▶ _Task objective_: Which lines run from the one containing "The width and height of the screenshot is (900, 500)." to the end of the material below? Copy them exactly, pictures excluded.

▶ _Records provided_:

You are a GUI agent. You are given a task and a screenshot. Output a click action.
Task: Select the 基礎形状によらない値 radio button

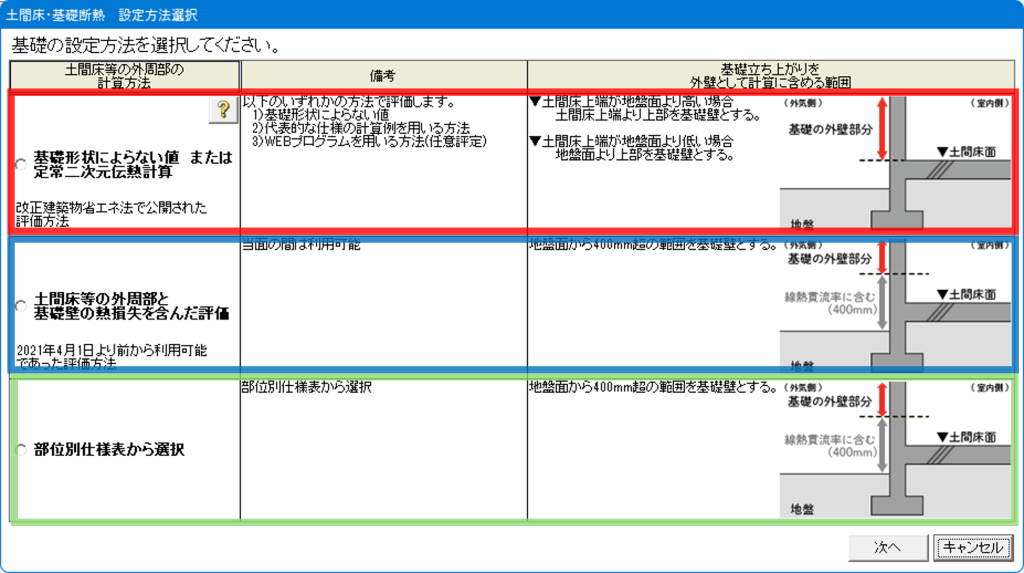coord(22,165)
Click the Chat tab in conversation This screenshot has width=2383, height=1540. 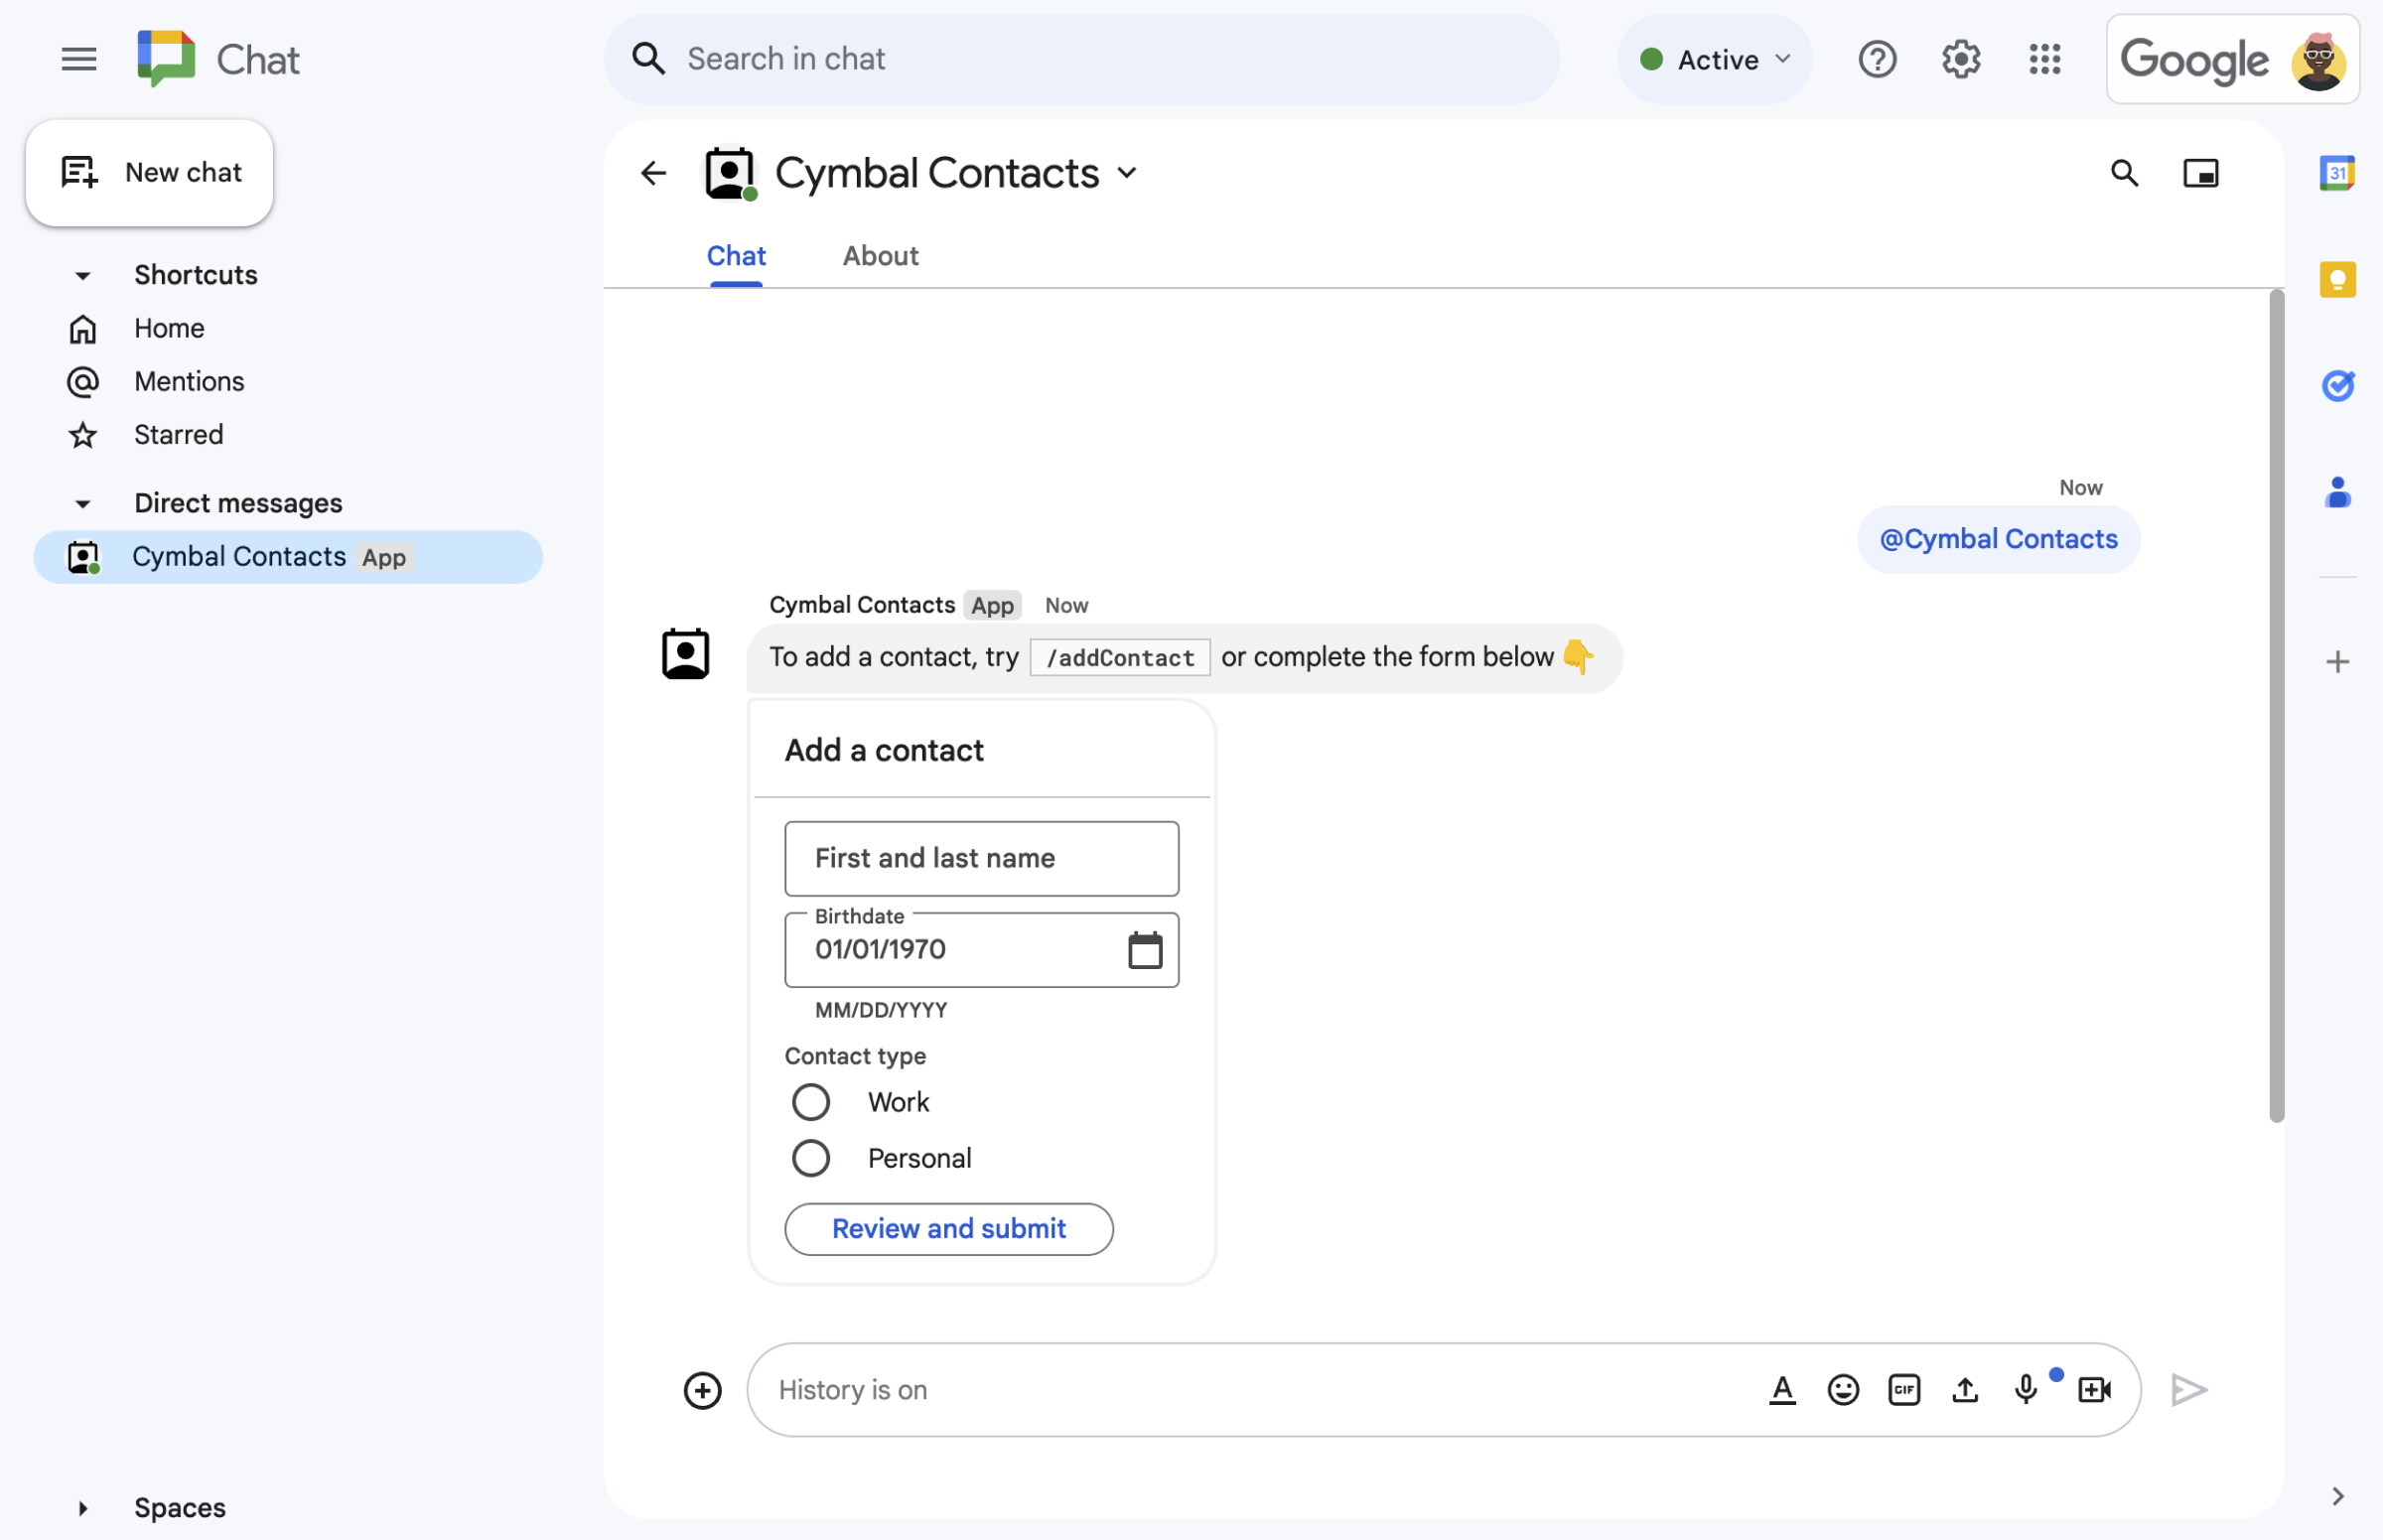click(735, 255)
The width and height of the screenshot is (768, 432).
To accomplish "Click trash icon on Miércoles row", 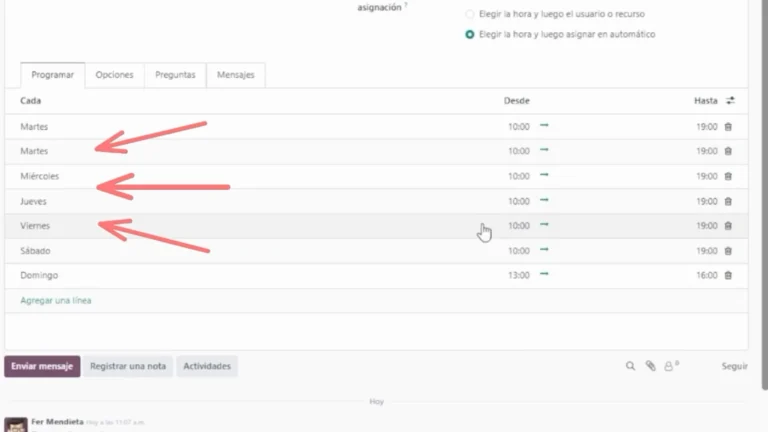I will [728, 176].
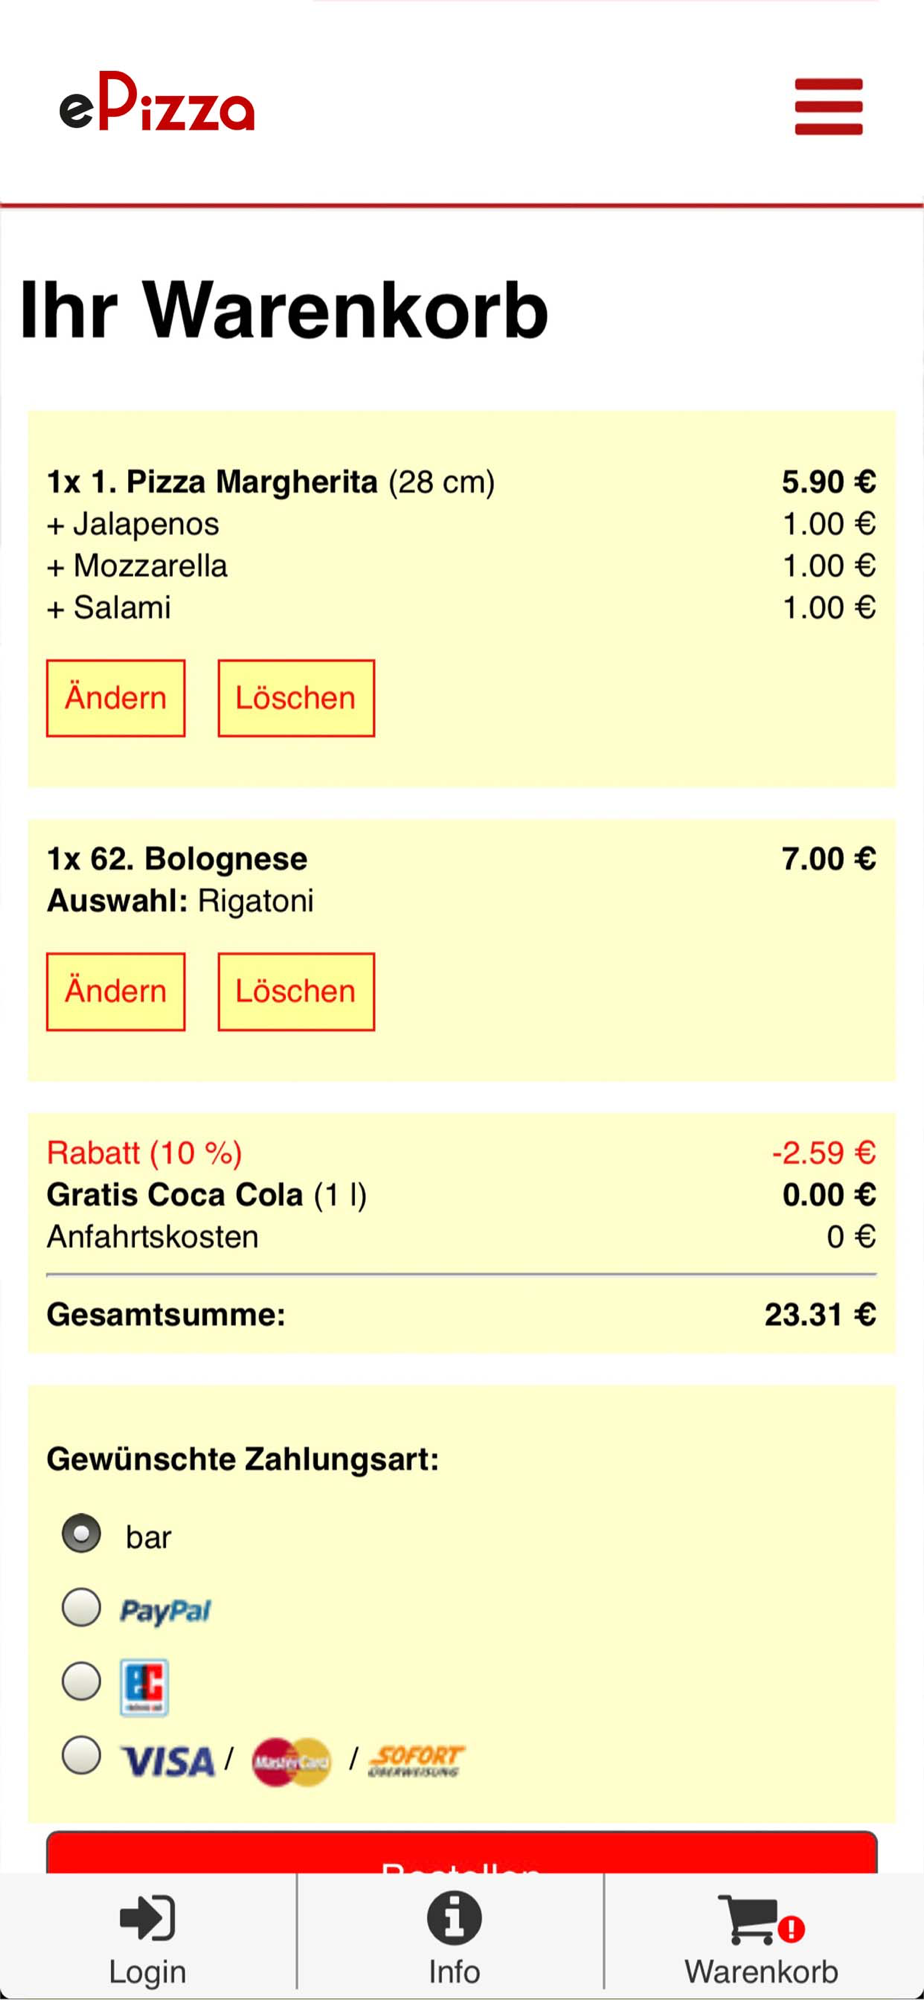This screenshot has height=2000, width=924.
Task: Select the bar payment radio button
Action: [x=82, y=1533]
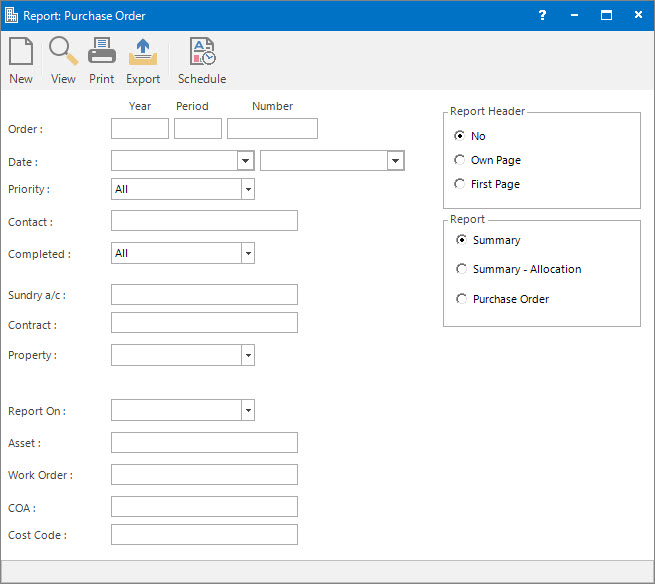
Task: Open the first Date dropdown
Action: pyautogui.click(x=245, y=162)
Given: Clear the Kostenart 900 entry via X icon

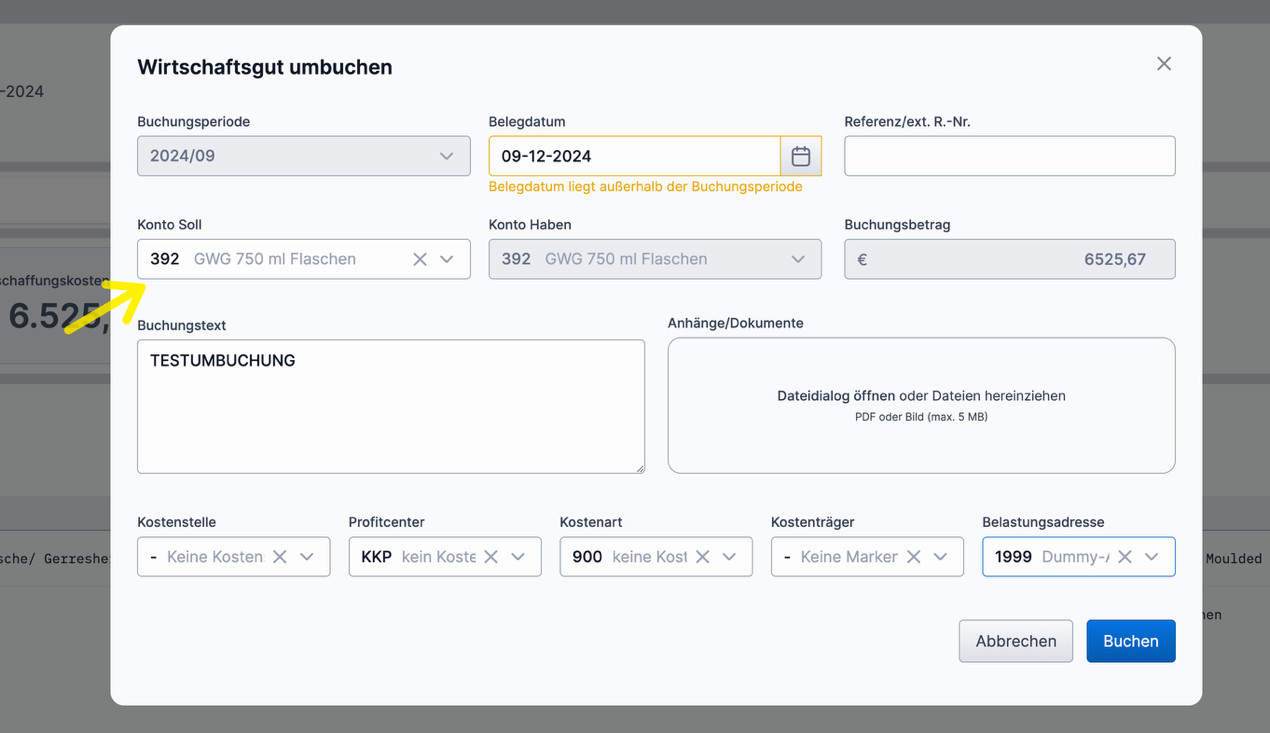Looking at the screenshot, I should [x=703, y=557].
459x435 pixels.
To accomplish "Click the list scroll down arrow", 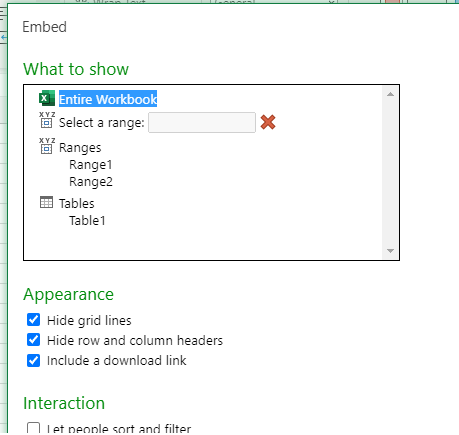I will pyautogui.click(x=390, y=251).
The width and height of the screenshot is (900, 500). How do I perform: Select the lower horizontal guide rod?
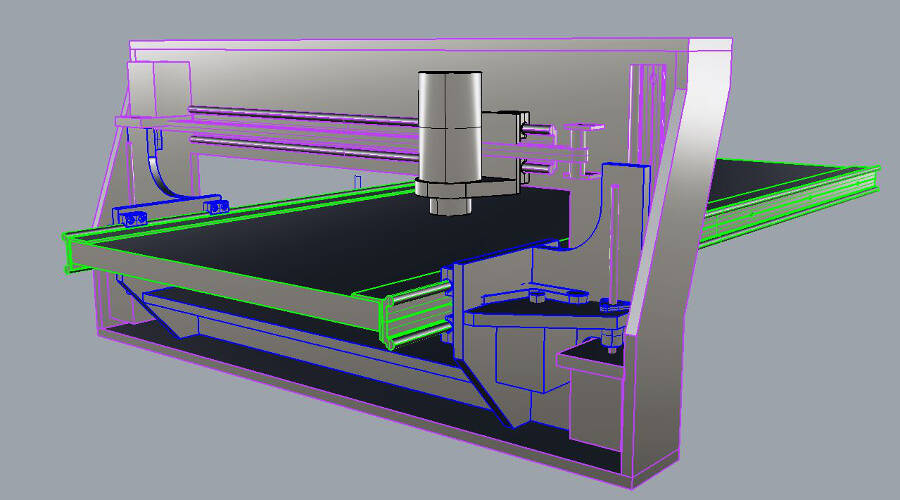303,148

▶ _Result of the task_:
The width and height of the screenshot is (900, 500). How do I perform: Select the lower horizontal guide rod?
303,148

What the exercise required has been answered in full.